_EXERCISE DESCRIPTION_
Your task is to return the data below, word for word.

Saved entries
━━━━━━━━━━━━━━━━
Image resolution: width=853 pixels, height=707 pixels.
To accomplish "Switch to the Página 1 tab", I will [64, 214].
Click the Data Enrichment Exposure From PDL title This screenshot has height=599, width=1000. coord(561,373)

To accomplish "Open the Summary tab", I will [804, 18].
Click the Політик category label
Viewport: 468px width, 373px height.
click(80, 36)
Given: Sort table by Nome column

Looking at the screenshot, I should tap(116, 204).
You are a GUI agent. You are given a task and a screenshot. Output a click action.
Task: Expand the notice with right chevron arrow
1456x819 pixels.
━━━━━━━━━━━━━━━━
_TASK RESPONSE_
Image resolution: width=853 pixels, height=707 pixels.
To accomplish "Switch to the Página 1 tab", I will [64, 214].
Click the Data Enrichment Exposure From PDL title This screenshot has height=599, width=1000. coord(561,373)

To accomplish "Open the Summary tab", I will [804, 18].
Click the Політик category label
Viewport: 468px width, 373px height.
click(80, 36)
Given: Sort table by Nome column

Looking at the screenshot, I should tap(116, 204).
You are a GUI agent. You are given a task and a screenshot. Output a click action.
Task: Expand the notice with right chevron arrow
1456x819 pixels.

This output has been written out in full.